McAulay, Alex. Bad Girls. MTV Books, 2005. ISBN 978-0743497336. 320 pp. $13.00

Anna is a good girl gone bad, and when her father, author of a popular Christian series, has had enough of her shenanigans (sneaking out, talking back, and oh yeah, getting knocked up) he sends her away to Camp Archstone: a reform school for wayward girls on a remote island in the Bahamas. Apart from time spent with nature, the only “camp” of Archstone is its boot camp style. Run by ex-military, the girls are up at 0500, put on strict schedule heavy with exercise and reflecting on what brought them here. On day two, a hike through the jungle comes to an abrupt end when their chaperone is shot to death before their eyes.

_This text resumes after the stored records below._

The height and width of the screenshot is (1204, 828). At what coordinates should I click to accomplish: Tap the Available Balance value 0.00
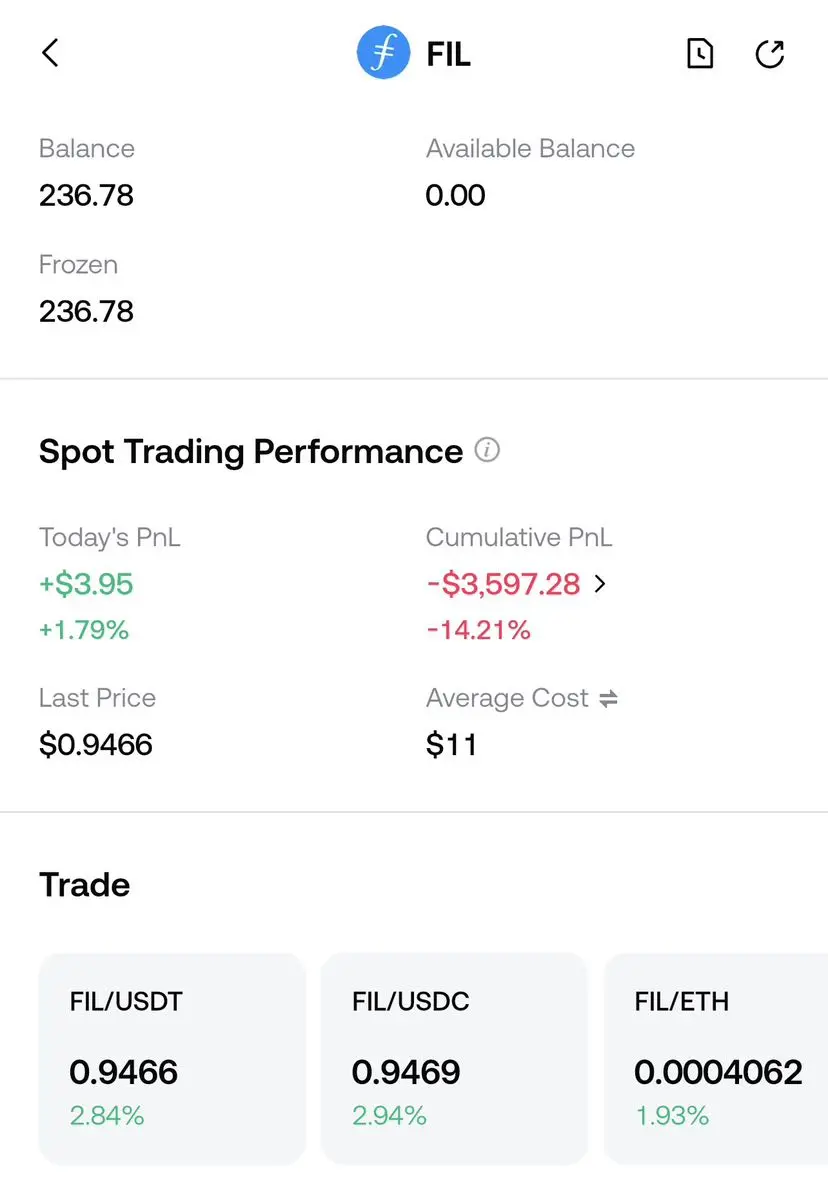click(x=455, y=195)

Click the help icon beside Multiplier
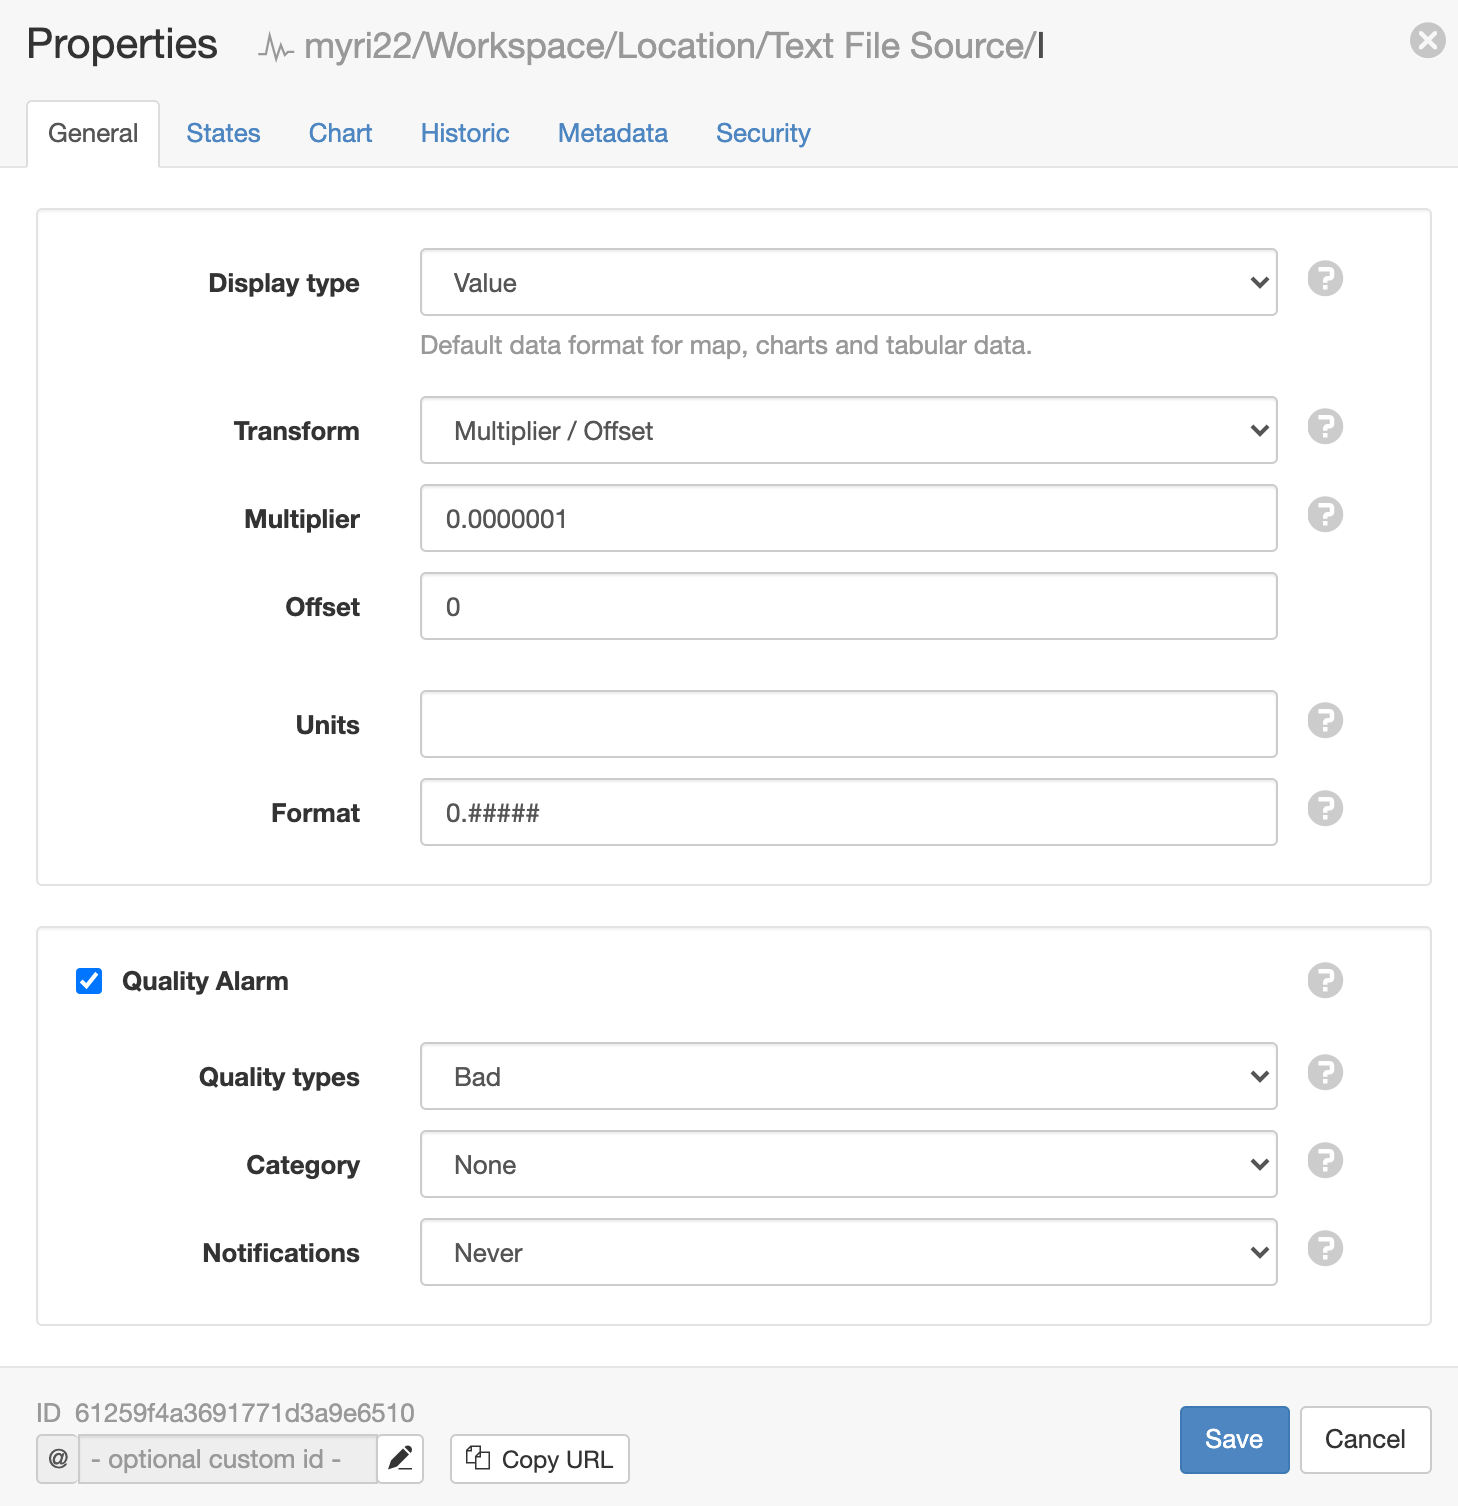click(x=1325, y=515)
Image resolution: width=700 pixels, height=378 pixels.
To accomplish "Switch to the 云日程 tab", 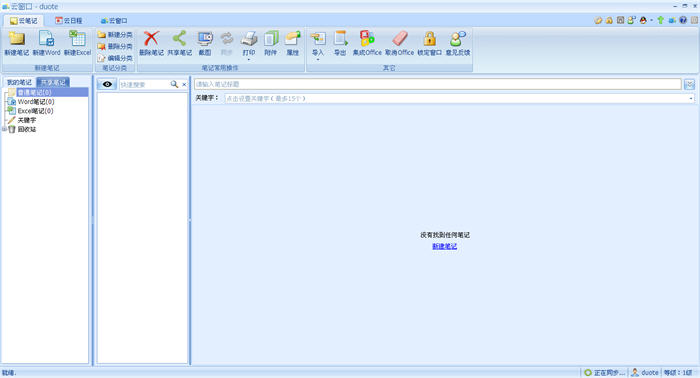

The girls scatter, left to fend for themselves. A few of the original group of unlucky thirteen band together, and the power struggles begin.

Although fairly strong on plot, the book is weak on character development, relying on cliched archetypes: the smart girl, the quiet girl, the mean girl, the lesbian. Requisite violence, sex, and language are so overabundant their impact is deadening, and rather than using the f-word for effect, as in M.T. Anderson’s Feed (Candlewick, 2001), it seems kind of pointless in this title. If these are bad girls, it’s a given they use foul language–do we really need to hear it? The ending wraps up with a paragraph telling the reader that “Anna’s thoughts had grown clear”–it would have been nice to see this process, instead of being told. The third person limited point of view never allows us to get as deeply inside Anna’s head and makes the action read like a B-movie.

McAulay references William Golding’s classic Lord of the Flies (Perigree, 1954) several times throughout the novel, and like films Mean Girls and Heathers, this novel demonstrates that girls are crueler to one another than boys, and faster to turn on you. The vivid writing, fast pace, neon cover and MTV endorsement will make this a popular choice.